- WRITTEN PROBLEM -
Can you copy the records below word for word, from the line containing "Where should I click to: Click the sentence" down to the line containing "point(222,18)", including both of those lines?

++++++++++

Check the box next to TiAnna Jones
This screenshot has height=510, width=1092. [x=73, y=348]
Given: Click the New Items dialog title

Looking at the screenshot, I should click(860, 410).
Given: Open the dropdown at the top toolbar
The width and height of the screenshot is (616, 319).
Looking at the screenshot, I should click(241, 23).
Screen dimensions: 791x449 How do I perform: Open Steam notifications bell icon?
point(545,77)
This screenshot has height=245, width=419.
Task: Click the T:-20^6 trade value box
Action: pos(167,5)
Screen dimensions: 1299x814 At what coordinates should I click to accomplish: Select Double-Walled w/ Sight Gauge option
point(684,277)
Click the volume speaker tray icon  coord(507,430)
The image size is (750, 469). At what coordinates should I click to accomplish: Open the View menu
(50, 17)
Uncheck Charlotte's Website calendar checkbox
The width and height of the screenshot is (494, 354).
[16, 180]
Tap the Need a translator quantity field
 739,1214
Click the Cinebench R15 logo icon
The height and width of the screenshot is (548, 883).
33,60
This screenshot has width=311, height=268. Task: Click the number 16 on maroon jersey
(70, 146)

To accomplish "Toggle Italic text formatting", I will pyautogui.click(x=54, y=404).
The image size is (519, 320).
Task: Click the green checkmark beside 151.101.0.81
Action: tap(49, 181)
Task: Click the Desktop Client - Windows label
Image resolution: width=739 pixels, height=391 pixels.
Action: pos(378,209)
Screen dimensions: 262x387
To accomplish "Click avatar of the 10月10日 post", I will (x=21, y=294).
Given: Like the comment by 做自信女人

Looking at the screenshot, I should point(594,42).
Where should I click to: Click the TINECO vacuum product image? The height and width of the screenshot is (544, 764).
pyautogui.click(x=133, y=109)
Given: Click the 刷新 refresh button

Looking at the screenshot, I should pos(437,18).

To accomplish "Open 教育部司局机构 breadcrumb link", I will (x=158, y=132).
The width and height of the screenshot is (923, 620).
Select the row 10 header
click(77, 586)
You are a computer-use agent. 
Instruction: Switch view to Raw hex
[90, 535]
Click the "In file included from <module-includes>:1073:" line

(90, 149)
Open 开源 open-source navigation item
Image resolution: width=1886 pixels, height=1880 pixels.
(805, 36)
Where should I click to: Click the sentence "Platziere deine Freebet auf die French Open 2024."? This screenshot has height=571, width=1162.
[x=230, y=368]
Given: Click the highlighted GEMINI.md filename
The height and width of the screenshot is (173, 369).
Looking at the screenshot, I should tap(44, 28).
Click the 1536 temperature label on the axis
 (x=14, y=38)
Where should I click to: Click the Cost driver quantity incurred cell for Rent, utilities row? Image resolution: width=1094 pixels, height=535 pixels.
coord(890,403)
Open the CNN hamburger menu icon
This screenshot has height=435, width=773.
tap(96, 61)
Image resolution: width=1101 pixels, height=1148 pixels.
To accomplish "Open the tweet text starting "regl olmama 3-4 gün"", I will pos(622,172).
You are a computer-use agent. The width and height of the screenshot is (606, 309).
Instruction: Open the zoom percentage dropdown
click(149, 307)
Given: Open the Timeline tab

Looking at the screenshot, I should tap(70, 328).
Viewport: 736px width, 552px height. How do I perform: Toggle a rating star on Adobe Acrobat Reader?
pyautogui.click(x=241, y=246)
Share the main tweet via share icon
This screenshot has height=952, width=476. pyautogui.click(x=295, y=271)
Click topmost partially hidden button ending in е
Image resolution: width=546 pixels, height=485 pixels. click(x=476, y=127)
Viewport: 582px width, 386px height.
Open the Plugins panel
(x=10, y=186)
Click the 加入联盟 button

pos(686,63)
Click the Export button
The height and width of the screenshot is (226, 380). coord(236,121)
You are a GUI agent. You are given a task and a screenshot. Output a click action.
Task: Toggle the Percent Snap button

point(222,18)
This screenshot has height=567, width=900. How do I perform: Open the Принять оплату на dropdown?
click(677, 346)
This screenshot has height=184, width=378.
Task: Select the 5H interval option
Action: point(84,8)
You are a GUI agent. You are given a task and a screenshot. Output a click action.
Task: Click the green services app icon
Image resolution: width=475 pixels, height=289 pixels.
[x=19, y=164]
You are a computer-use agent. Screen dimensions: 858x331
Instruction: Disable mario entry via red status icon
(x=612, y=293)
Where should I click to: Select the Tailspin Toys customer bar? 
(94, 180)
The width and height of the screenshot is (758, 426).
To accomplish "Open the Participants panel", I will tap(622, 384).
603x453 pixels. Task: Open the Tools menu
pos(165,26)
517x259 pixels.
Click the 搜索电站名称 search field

++++++++++

- TASK RESPONSE -
Where should I click to: Click the sentence "Platziere deine Freebet auf die French Open 2024."? This screenshot has height=571, width=1162.
[x=230, y=368]
Given: Click the highlighted GEMINI.md filename
The height and width of the screenshot is (173, 369).
Looking at the screenshot, I should tap(44, 28).
Click the 1536 temperature label on the axis
 (x=14, y=38)
Where should I click to: Click the Cost driver quantity incurred cell for Rent, utilities row? Image resolution: width=1094 pixels, height=535 pixels.
coord(890,403)
Open the CNN hamburger menu icon
This screenshot has height=435, width=773.
tap(96, 61)
Image resolution: width=1101 pixels, height=1148 pixels.
To accomplish "Open the tweet text starting "regl olmama 3-4 gün"", I will pos(622,172).
You are a computer-use agent. The width and height of the screenshot is (606, 309).
Instruction: Open the zoom percentage dropdown
click(149, 307)
Given: Open the Timeline tab

Looking at the screenshot, I should tap(70, 328).
Viewport: 736px width, 552px height. How do I perform: Toggle a rating star on Adobe Acrobat Reader?
pyautogui.click(x=241, y=246)
Share the main tweet via share icon
This screenshot has height=952, width=476. pyautogui.click(x=295, y=271)
Click topmost partially hidden button ending in е
Image resolution: width=546 pixels, height=485 pixels. click(x=476, y=127)
Viewport: 582px width, 386px height.
Open the Plugins panel
(x=10, y=186)
Click the 加入联盟 button

pos(686,63)
Click the Export button
The height and width of the screenshot is (226, 380). coord(236,121)
You are a GUI agent. You are given a task and a screenshot. Output a click action.
Task: Toggle the Percent Snap button

point(222,18)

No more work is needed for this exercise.